Location: Produce Safety and Microbiology ResearchTitle: Mass spectrometry-based method of detecting and distinguishing type 1 and type 2 Shiga-like toxins in human serum
Submitted to: Toxins
Publication Type: Peer Reviewed Journal
Publication Acceptance Date: 11/9/2015
Publication Date: 12/2/2015
Publication URL: http://www.mdpi.com/2072-6651/7/12/4875
Citation: Silva, C.J., Erickson-Beltran, M.L., Skinner, C.B., Patfield, S.A., He, X. 2015. Mass spectrometry-based method of detecting and distinguishing type 1 and type 2 Shiga-like toxins in human serum. Toxins. 7:5236-5253.
Interpretive Summary: Shiga-like toxins (Stx) produced by bacteria are responsible for some of the more serious cases of food poisoning. Detecting the presence of these toxins is complicated by the variety of possible Stx. It is important to be able to detect these toxins at low levels and to discriminate among the Stx subtypes in order to identify the source of the outbreak and treat patients. We have developed a protein to help with the task of identifying the Stx types. We tested our approach in complex samples and found we could detect the Stx toxins. We were able to distinguish between a recently discovered Stx toxin (Stx1e) and a similar older one (Stx1a). Furthermore, this approach is both a safe and effective method of detecting Shiga-like toxins, since it does not require the use of intact and active toxins.

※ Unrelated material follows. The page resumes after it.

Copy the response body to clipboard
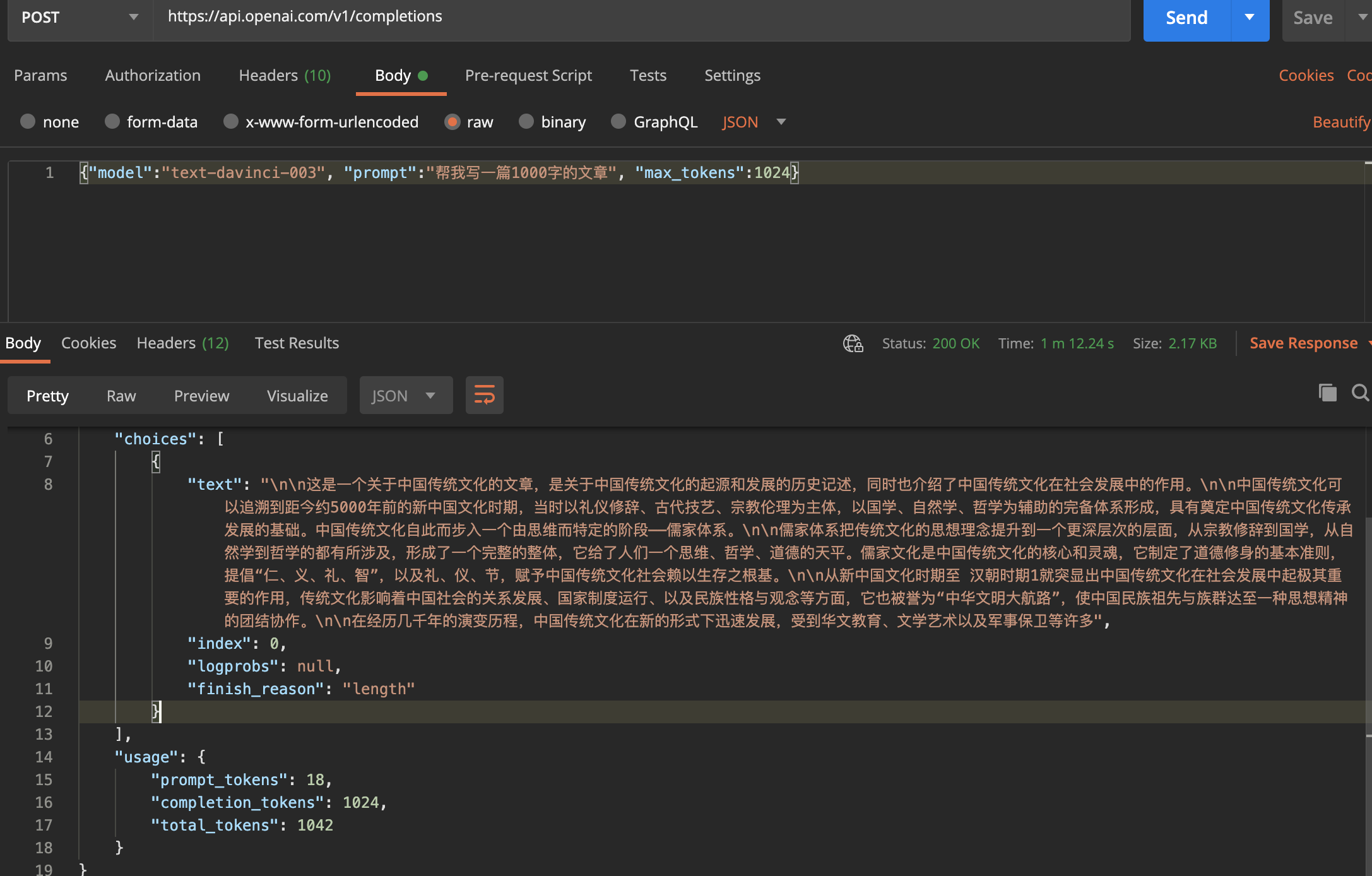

Technical Abstract: Shiga-like toxins (verotoxins) are a class of AB5 holotoxins that are responsible for the virulence associated with bacterial pathogens such as Shigella dysenteriae, shigatoxigenic and enterohemorrhagic strains of Escherichia coli (STEC and EHEC), and some Enterobacter strains. The actual expression of the toxin is controlled by the one or more lambdoid phages that infect the host bacterium. This means that a single host bacterium may express more than one Shiga-like toxin and contain inexpressible, but intact Stx genes. In this study, we developed a mass spectrometry-based method of analyzing the tryptic peptides derived from the non-toxic B subunits. A gene encoding a single protein that yields a set of relevant peptides upon digestion with trypsin was designed. This protein was produced in minimal medium with 15NH4Cl as the only nitrogen source to yield the 15N-labeled analogs of analyte peptides for use as internal standards to identify and quantify those peptides derived from Shiga or Shiga-like toxins. We determined that this approach can be used to detect, quantify and distinguish among the known Shiga toxins (Stx) and Shiga-like toxins (Stx1 and Stx2) in the low attomole range (per injection) in complex media, including human serum. Furthermore, this approach was used to detect and distinguish between Stx1a and Stx1e in complex media, including human serum. As new Shiga-like toxins are identified, this approach can be readily modified to detect them. Since intact toxins are digested with trypsin prior to analysis, the handling of intact Shiga toxins is minimized. The analysis can be accomplished within five hours.